* [Exercise instructions]: Your answer must be the exact lines from the one holding "Given: Open the 页面布局 ribbon tab" through the end of the entries, with no pictures.

* [Records for the task]:
#####

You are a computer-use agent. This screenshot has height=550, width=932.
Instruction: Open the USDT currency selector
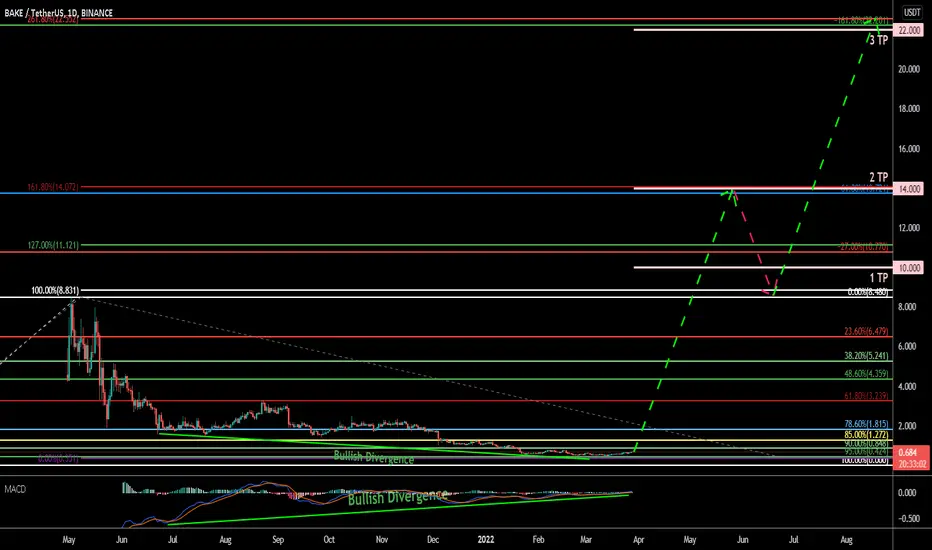point(912,12)
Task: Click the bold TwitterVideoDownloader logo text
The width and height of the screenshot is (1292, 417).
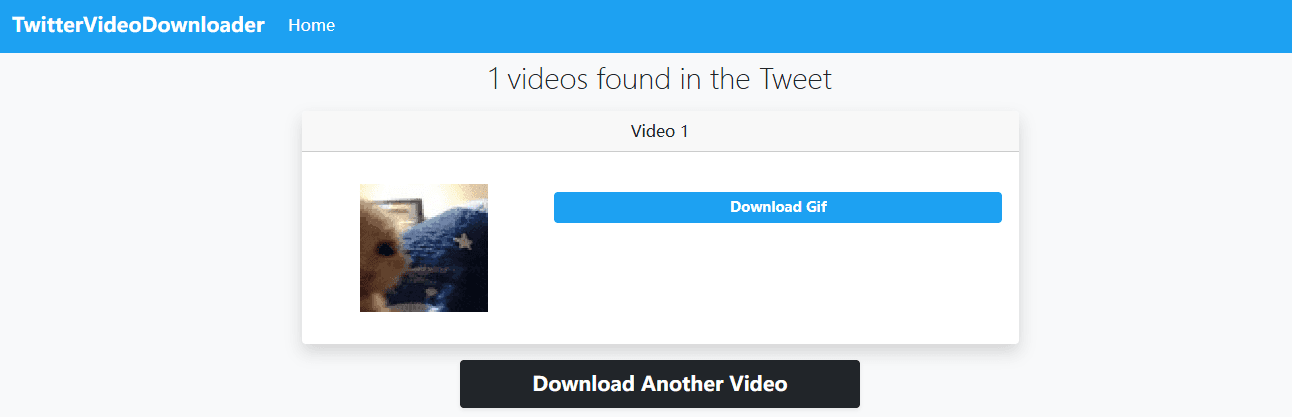Action: [x=138, y=25]
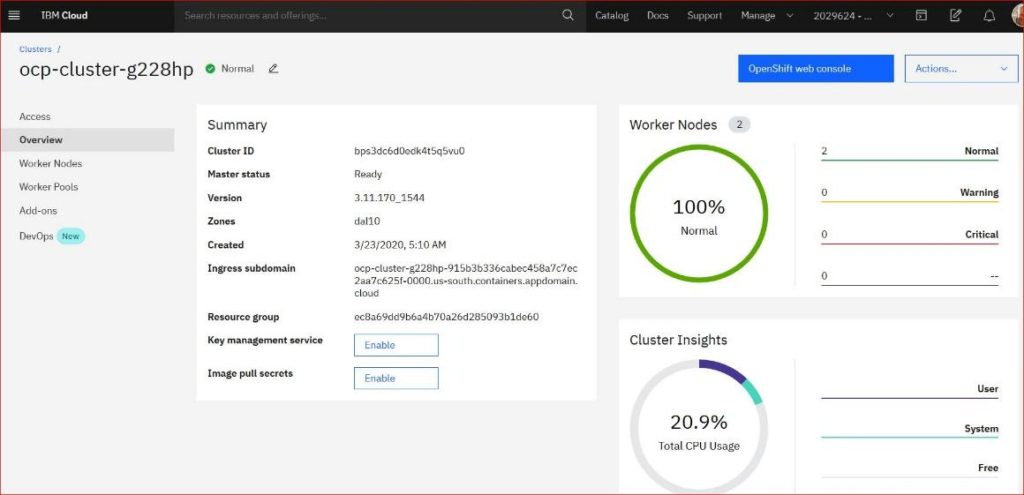
Task: Click the user avatar icon
Action: (1017, 16)
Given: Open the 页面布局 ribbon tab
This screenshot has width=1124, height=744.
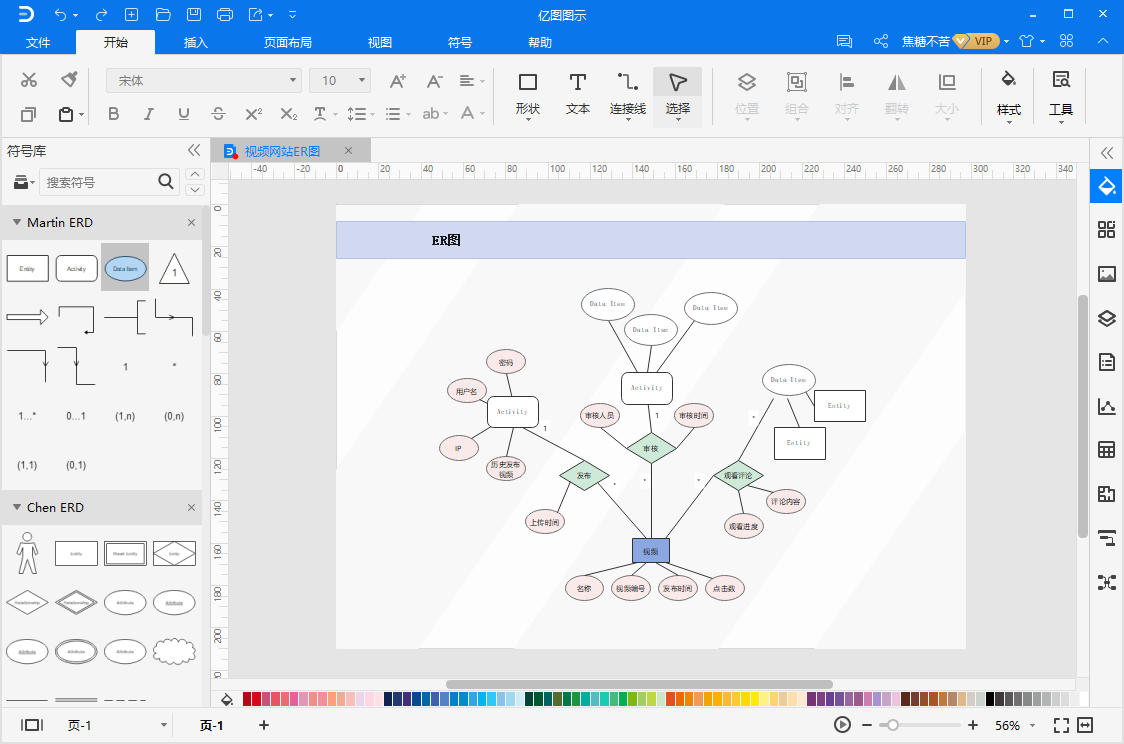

#####

* [Finished task]:
Given: Open the 页面布局 ribbon tab
This screenshot has width=1124, height=744.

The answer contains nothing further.